= What is expected =
Look below for the line with "The width and" and the line with "Instruction: Open the filter funnel icon"; repeat exactly those two lines and all lines between them, but no pictures.

= Listed entries =
****************************************
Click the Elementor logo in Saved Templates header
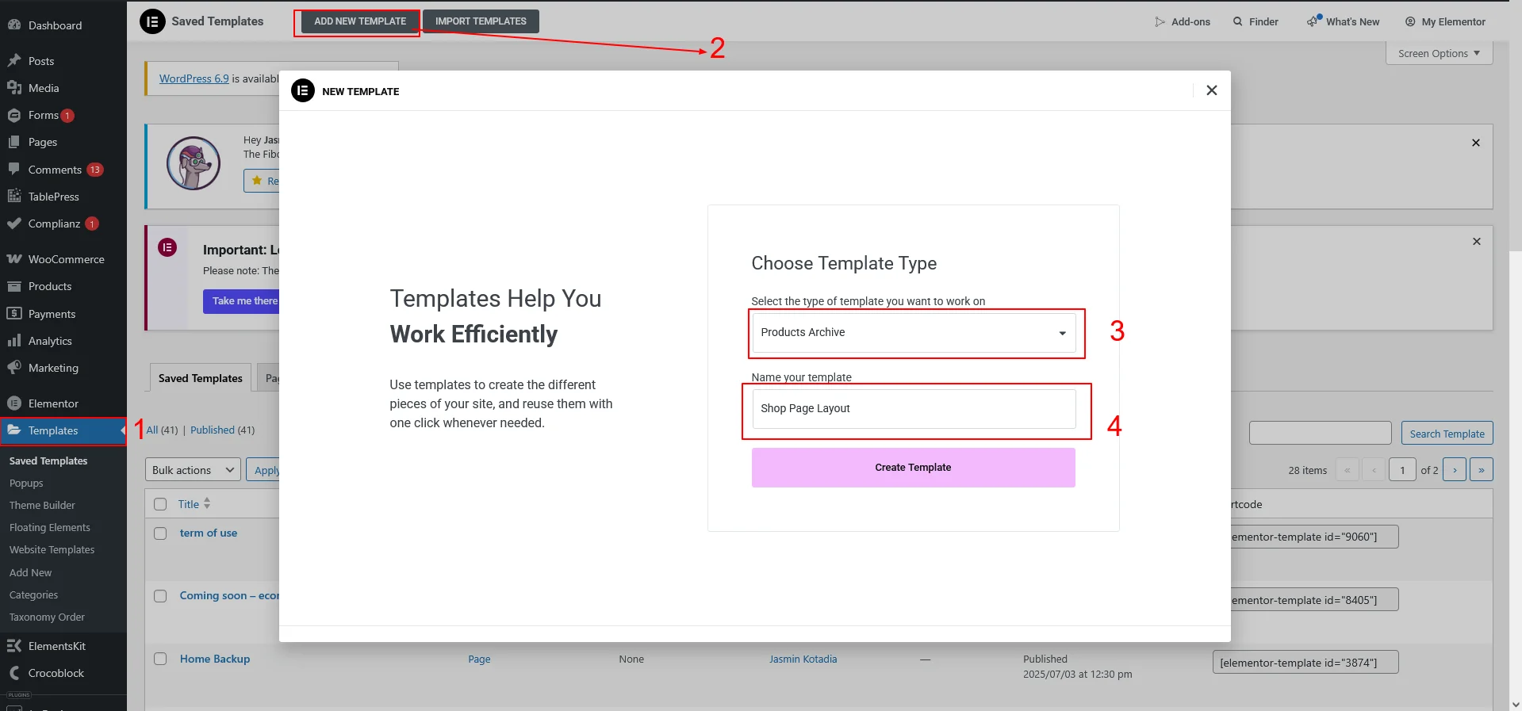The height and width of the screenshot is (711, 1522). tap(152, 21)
****************************************
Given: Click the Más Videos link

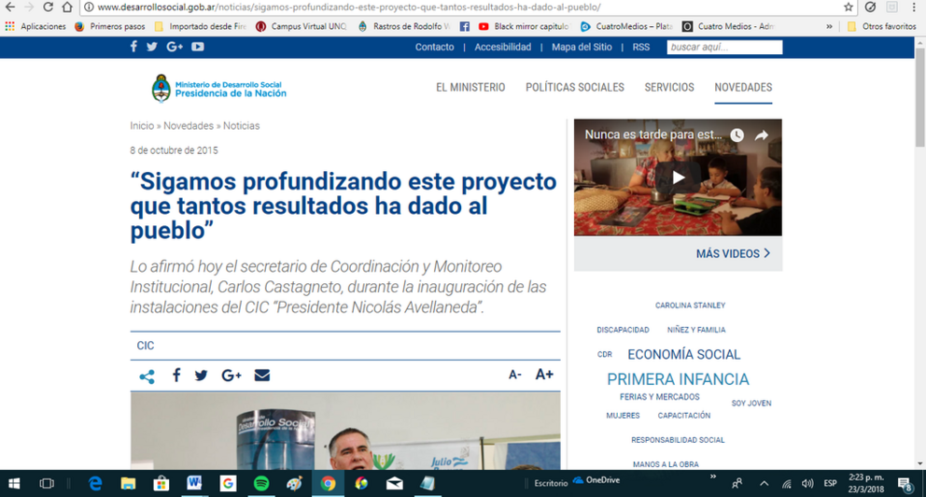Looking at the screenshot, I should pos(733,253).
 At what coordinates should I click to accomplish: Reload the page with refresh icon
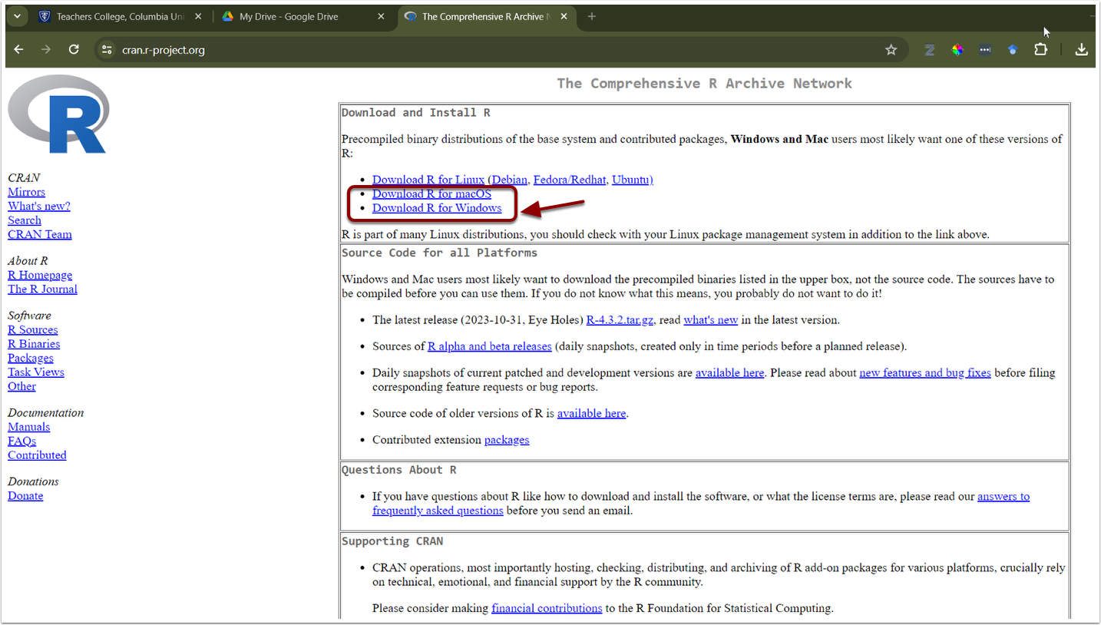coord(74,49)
****************************************
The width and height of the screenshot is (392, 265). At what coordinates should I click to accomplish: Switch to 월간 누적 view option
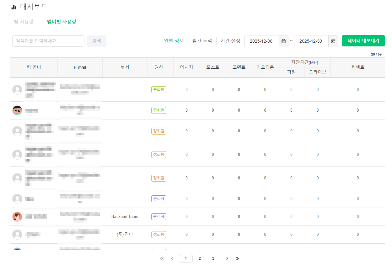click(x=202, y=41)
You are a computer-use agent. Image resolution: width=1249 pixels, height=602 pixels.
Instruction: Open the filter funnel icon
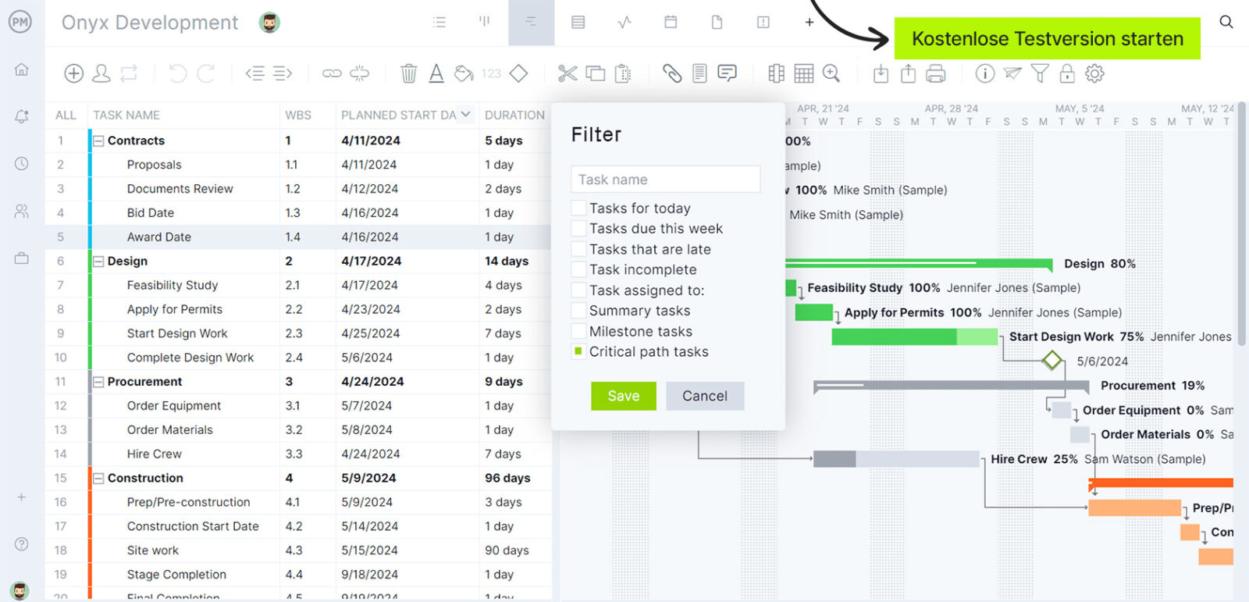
****************************************
= Result of this exercise =
The width and height of the screenshot is (392, 265). At what coordinates should I click to accomplish: Switch to 월간 누적 view option
click(x=202, y=41)
You are a computer-use agent. Image resolution: width=1249 pixels, height=602 pixels.
Instruction: Open the filter funnel icon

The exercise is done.